ASSIGNMENT: All of the records must come back exactly as they were given.

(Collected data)
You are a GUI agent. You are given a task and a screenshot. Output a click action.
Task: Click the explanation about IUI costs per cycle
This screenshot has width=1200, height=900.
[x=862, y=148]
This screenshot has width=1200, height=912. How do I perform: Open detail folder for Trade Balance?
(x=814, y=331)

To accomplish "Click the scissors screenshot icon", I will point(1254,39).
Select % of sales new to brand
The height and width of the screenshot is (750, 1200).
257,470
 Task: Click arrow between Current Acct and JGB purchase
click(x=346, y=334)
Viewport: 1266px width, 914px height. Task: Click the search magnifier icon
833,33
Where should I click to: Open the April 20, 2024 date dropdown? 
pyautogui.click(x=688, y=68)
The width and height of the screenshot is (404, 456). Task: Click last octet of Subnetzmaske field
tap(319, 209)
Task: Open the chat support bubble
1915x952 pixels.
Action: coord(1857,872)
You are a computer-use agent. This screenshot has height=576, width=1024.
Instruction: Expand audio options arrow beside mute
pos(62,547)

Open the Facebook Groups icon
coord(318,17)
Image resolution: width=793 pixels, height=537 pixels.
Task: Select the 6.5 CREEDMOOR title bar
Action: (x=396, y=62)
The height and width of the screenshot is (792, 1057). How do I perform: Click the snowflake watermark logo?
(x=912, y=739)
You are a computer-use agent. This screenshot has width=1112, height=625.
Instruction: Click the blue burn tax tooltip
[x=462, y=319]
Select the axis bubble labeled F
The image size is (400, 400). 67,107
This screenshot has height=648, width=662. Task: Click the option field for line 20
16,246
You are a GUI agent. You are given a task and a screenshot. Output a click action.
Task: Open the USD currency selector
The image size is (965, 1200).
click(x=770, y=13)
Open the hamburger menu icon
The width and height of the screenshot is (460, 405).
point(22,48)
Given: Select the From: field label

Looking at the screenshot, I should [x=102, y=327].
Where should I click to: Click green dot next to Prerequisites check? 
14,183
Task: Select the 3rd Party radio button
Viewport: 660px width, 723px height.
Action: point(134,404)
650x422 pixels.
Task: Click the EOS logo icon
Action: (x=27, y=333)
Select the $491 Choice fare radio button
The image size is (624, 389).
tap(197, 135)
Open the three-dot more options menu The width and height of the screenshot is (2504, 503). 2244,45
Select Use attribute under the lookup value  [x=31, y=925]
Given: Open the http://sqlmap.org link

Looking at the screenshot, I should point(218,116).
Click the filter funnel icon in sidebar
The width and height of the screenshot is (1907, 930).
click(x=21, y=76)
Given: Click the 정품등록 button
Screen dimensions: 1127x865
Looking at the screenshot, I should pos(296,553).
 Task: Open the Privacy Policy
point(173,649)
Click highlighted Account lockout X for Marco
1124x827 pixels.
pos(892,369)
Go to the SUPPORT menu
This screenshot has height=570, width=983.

TASK RESULT:
You are a GUI agent. You are given a task and a screenshot. Output a click action.
Task: Click the explanation about IUI costs per cycle
This screenshot has width=1200, height=900.
[x=862, y=148]
This screenshot has width=1200, height=912. How do I perform: Open detail folder for Trade Balance?
(x=814, y=331)

To accomplish "Click the scissors screenshot icon", I will point(1254,39).
Select % of sales new to brand
The height and width of the screenshot is (750, 1200).
257,470
 Task: Click arrow between Current Acct and JGB purchase
click(x=346, y=334)
Viewport: 1266px width, 914px height. Task: Click the search magnifier icon
833,33
Where should I click to: Open the April 20, 2024 date dropdown? 
pyautogui.click(x=688, y=68)
The width and height of the screenshot is (404, 456). Task: Click last octet of Subnetzmaske field
tap(319, 209)
Task: Open the chat support bubble
1915x952 pixels.
Action: coord(1857,872)
You are a computer-use agent. This screenshot has height=576, width=1024.
Instruction: Expand audio options arrow beside mute
pos(62,547)

Open the Facebook Groups icon
coord(318,17)
Image resolution: width=793 pixels, height=537 pixels.
Task: Select the 6.5 CREEDMOOR title bar
Action: (x=396, y=62)
The height and width of the screenshot is (792, 1057). How do I perform: Click the snowflake watermark logo?
(x=912, y=739)
You are a computer-use agent. This screenshot has width=1112, height=625.
Instruction: Click the blue burn tax tooltip
[x=462, y=319]
Select the axis bubble labeled F
The image size is (400, 400). 67,107
This screenshot has height=648, width=662. Task: Click the option field for line 20
16,246
You are a GUI agent. You are given a task and a screenshot. Output a click action.
Task: Open the USD currency selector
The image size is (965, 1200).
click(x=770, y=13)
Open the hamburger menu icon
The width and height of the screenshot is (460, 405).
point(22,48)
Given: Select the From: field label

Looking at the screenshot, I should [x=102, y=327].
Where should I click to: Click green dot next to Prerequisites check? 
14,183
Task: Select the 3rd Party radio button
Viewport: 660px width, 723px height.
Action: point(134,404)
650x422 pixels.
Task: Click the EOS logo icon
Action: (x=27, y=333)
Select the $491 Choice fare radio button
The image size is (624, 389).
tap(197, 135)
Open the three-dot more options menu The width and height of the screenshot is (2504, 503). 2244,45
Select Use attribute under the lookup value  [x=31, y=925]
Given: Open the http://sqlmap.org link

Looking at the screenshot, I should point(218,116).
Click the filter funnel icon in sidebar
The width and height of the screenshot is (1907, 930).
click(x=21, y=76)
Given: Click the 정품등록 button
Screen dimensions: 1127x865
Looking at the screenshot, I should pos(296,553).
 Task: Open the Privacy Policy
point(173,649)
Click highlighted Account lockout X for Marco
1124x827 pixels.
pos(892,369)
Go to the SUPPORT menu
This screenshot has height=570, width=983.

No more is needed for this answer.